Um dia após o pedido de esclarecimentos da Folha, em 26 de janeiro, o site de Bebê saiu do ar, e voltou no dia 31 sem praticamente todos os textos assinados por Tavares —17 matérias genéricas, em que não havia indício de plágio, tiveram a assinatura substituída por "Da Redação" ou por "Undefined" —indefinido, em inglês.

Desde então, apenas um texto foi publicado no site da revista Bebê, sobre ultrassom morfológico. A retirada dos textos sob suspeita foi noticiada em 28 de fevereiro pelo Aos Fatos.

Procuradas mais uma vez na semana passada para explicar a mudança no site, nem a Abril nem Galante responderam.

Segundo funcionários da Abril que falaram com a Folha sob condição de anonimato, a Editora Globo notificou a editora sobre os supostos casos de plágio. Procuradas, a Editora Globo e a Revista Crescer não quiseram comentar.

Antes que fossem ao ar mais de 300 textos assinados por Vanessa Tavares, duas jornalistas que antes abasteciam o site foram demitidas —uma editora e uma repórter, que pediram para não serem identificadas.

Para o professor de jornalismo digital da USP Rodrigo Ratier, informar o leitor do uso de IA em caso de conteúdos produzidos de forma autônoma é o critério ético mínimo.

Outros veículos, como o UOL, já criaram repórteres artificiais, mas avisam que o material foi gerado por IA no correr do conteúdo.

"Ainda assim, legar à IA toda a produção do texto é uma escolha que envolve riscos."
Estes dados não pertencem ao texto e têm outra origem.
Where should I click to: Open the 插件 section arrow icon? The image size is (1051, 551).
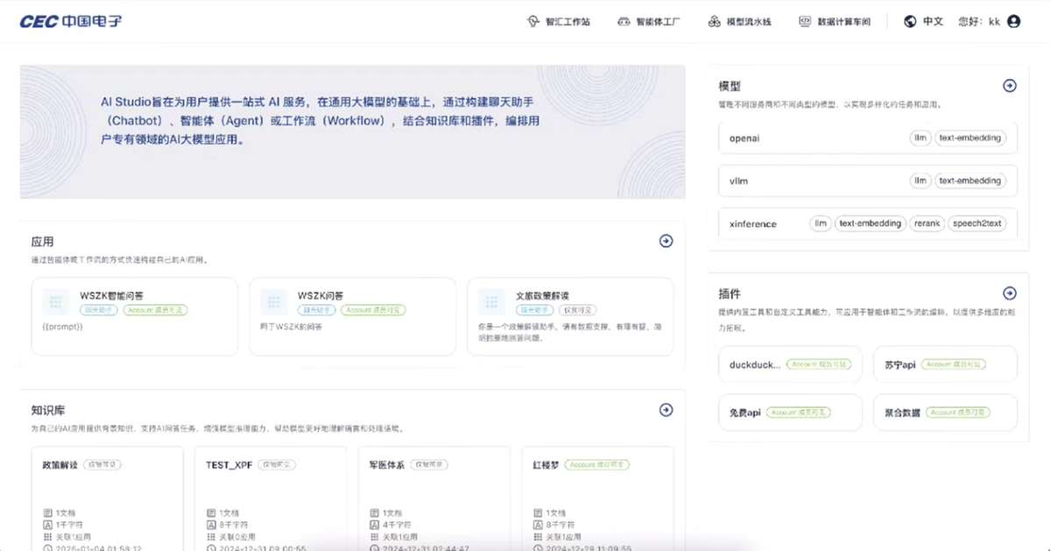click(1009, 293)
Outro indício de que a inteligência artificial generativa pode estar por trás dos textos assinados por Vanessa Tavares é o volume de produção. A equipe editorial da revista Bebê publicava entre um e dois textos por dia, número que chegou a mais de 20 em alguns dias, após o início das publicações de Tavares.

Embora apagados, os textos marcados com o nome "Vanessa Tavares" continuam indexados no Google e aparecem em buscas. Os links, porém, redirecionam para uma página de endereço "removed=true", que indica a remoção.